Where all the weekdays have been checked. I'm just looking to see if Thursday is in the array.

2 Answers 2

5

Searching inside a serialized array is difficult and inefficient-- ie. slow. The following pure SQL will do it:

SELECT *
FROM `wp_postmeta`
WHERE `meta_key` LIKE 'daysonair'
AND `meta_value` LIKE '%thursday%'
LIMIT 0 , 100

Something like this should get WP_Query to do something similar:

$args = array(
  'post_type' => 'post',
  'meta_query' => array(
    array(
      'key' => 'daysonair',
      'value' => 'thursday',
      'compare' => 'LIKE',
    )
  )
);
$q = new WP_Query($args);
var_dump($q);

But LIKE queries with wildcards-- %-- are very slow. The query has to check every row in the table for a match.

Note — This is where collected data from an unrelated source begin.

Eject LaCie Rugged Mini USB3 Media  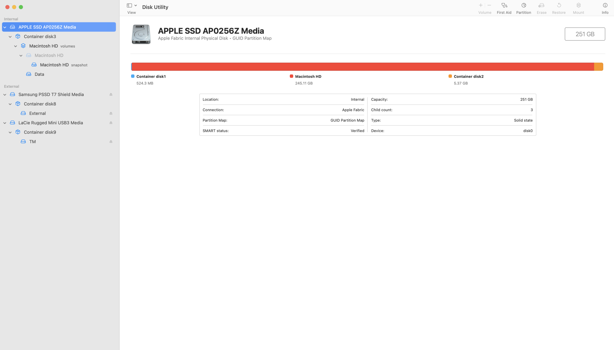(111, 123)
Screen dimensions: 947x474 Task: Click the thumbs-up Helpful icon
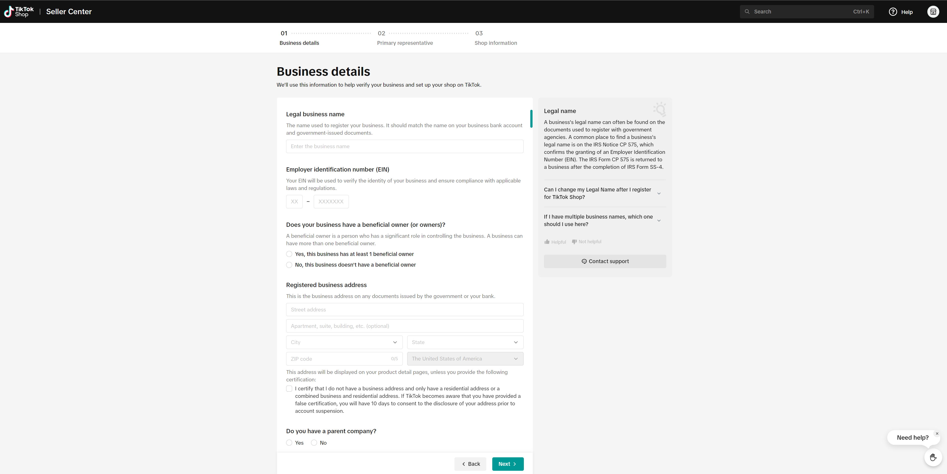[x=547, y=242]
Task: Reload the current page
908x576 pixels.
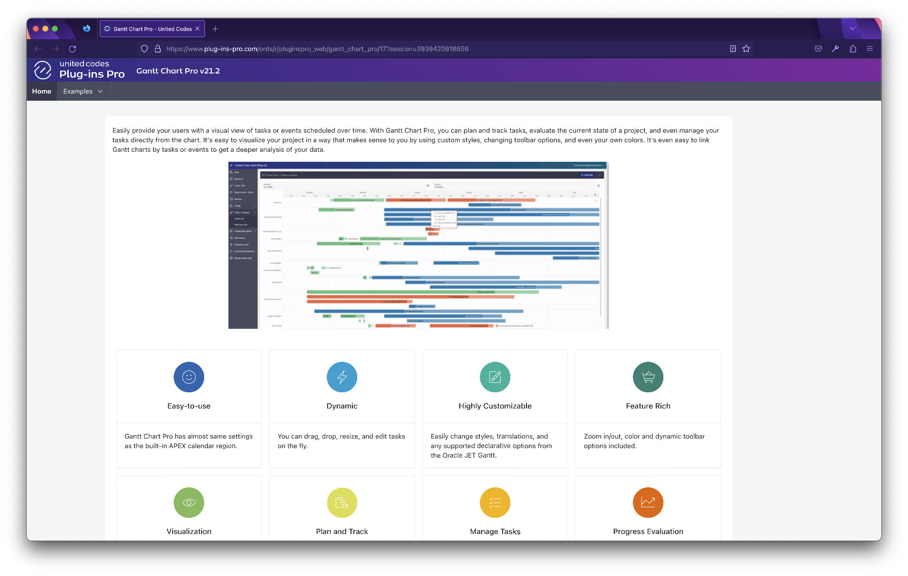Action: 72,49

Additionally, this will be prone to error as any occurance of "thursday" will match, for example, something in an attachment image alt text.

The problem is that a serialize string is a PHP construct. MySQL does not know what to do with it other than treat it like any other string.

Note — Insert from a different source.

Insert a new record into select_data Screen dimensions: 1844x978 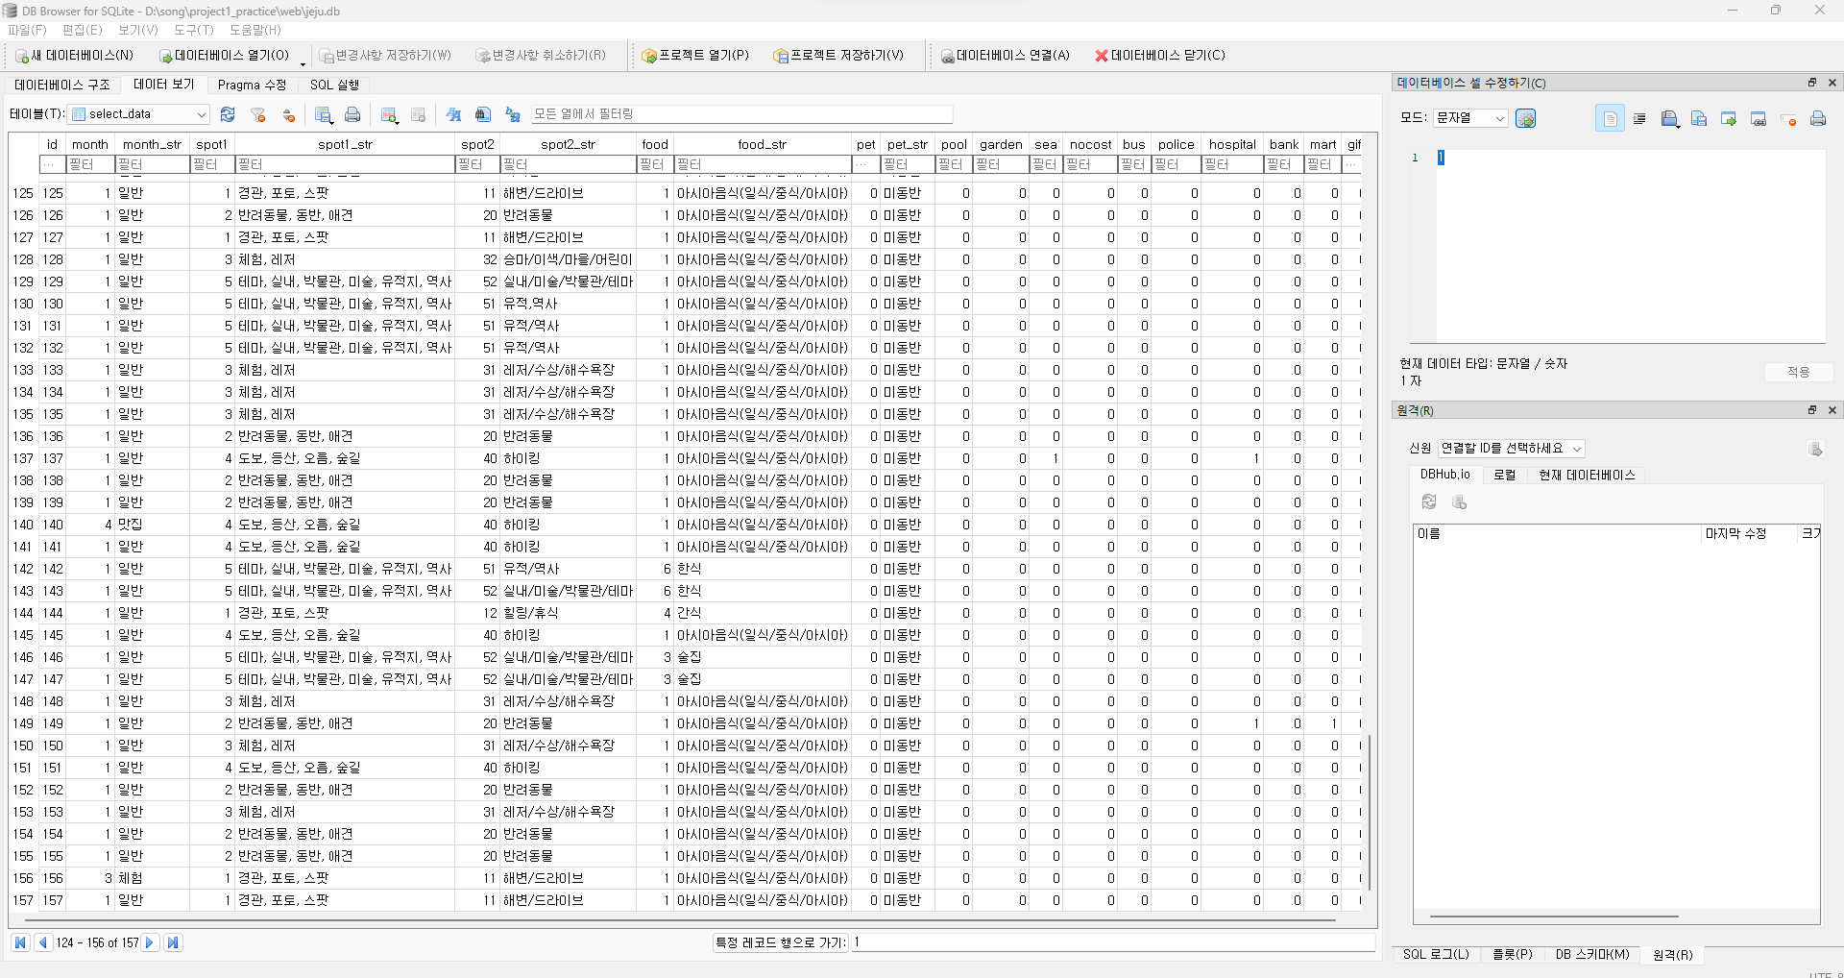[x=389, y=114]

The only really good fix, and I don't know if it possible in you case, is to change how the data is stored in the database. If you need to search the data it should not be stored as a serialized string. Each piece of data should be stored as an independent key/value pair.

3
  • You will be back later complaining that "Sometimes it does XYZ. How do I fix that?" :)
    – s_ha_dum
    Sep 27, 2013 at 14:43
  • Searching for the value ':Thursday;' will match the serialized value more closely, and keep it from returning most potential false positives.
    – J.D.
    Dec 7, 2013 at 20:18
  • It would need to be :"Thursday";, but it is never going to be an especially efficient query.
    – s_ha_dum
    Dec 7, 2013 at 20:50
1

A custom LIKE query will sort of work, but I personally wouldn't trust it for anything other than the simplest implementation (as s_ha_dum said in the comments).

A better solution is to create a custom taxonomy for "days of the week", and run a tax query based on that. This is exactly the kind of thing that the taxonomy system is designed for.

$args = array(
    'tax_query' => array(
        array(
            'taxonomy' => 'days_of_week',
            'field' => 'slug',
            'terms' => 'wednesday'
        )
    )
);
$query = new WP_Query( $args );
1
  • +1 From my own answer "The only really good fix... is to change how the data is stored in the database."